Native to the United States, particularly the West Coast, claytonia is more often referred to as miner’s lettuce. It can be foraged in areas around San Francisco, where gold miners used it as, one might have guessed by now, lettuce. It’s too delicate for cooking but has wonderfully tasty leaves for salads. With a little protection, it may withstand the entire winter.
With a fresh, spicy flavor about it, arugula has the reputation for bolting in warm weather, and it is fabulous at enduring cooler times. There are even perennial versions of it (“Sylvetta”), and it’s very adept at seeding itself for the next season. Arugula is a tasty salad green, and it does something amazing when riding a slice of pizza.

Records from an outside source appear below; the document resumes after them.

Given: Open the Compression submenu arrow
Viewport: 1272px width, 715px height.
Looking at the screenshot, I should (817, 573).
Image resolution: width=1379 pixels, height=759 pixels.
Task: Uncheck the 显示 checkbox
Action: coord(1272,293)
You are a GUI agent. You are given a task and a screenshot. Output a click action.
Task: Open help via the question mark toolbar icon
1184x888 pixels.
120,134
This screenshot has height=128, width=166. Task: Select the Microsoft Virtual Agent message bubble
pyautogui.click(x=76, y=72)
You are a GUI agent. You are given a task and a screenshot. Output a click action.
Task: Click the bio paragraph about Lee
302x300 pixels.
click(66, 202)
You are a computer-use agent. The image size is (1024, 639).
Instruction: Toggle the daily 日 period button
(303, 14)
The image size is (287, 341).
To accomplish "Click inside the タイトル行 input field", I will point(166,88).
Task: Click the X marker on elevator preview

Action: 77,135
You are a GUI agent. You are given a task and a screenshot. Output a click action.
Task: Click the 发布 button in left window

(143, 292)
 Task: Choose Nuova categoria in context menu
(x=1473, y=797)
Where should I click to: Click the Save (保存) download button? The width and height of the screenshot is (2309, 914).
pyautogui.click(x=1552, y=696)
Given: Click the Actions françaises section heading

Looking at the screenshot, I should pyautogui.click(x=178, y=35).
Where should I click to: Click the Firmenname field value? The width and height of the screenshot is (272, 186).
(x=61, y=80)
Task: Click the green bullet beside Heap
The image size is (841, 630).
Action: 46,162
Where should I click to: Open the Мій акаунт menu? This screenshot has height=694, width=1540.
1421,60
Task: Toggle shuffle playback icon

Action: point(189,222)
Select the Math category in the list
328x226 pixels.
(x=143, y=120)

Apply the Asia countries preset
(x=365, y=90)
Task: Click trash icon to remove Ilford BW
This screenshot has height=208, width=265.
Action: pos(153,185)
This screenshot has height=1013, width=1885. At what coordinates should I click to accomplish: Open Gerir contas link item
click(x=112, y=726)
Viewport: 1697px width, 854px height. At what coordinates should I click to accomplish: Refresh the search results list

More so than the other greens on this list, chard can work well in both summer and winter. It’s a little more tolerant of the heat and perhaps a little less tolerant of the cold, though it can still withstand freezing temperatures. The great thing about including it in the mix is that chard can add some different colors to cold weather dishes.
It seems apparent with so many plants from the cabbage family on this list that cabbage itself would make it as well. Cabbage is often planted in early spring for a summer harvest, but it does well for the autumn garden. In fact, like other greens, its flavor may actually improve after a frost.
While most popular culinary herbs close up shop for winter, parsley prefers the cold. It can add some fresh flavor atop soups and stews, and it makes very tasty spreads, such as chimichurri. Parsley can also zip up a salad.
Summer may be the time when gardens overflow with squashes and cucumbers, but winter is when it can bustle with greens. Those greens are most definitely worth growing and are nutrient dense additions to the winter diet and a flash of color in snowy terrain.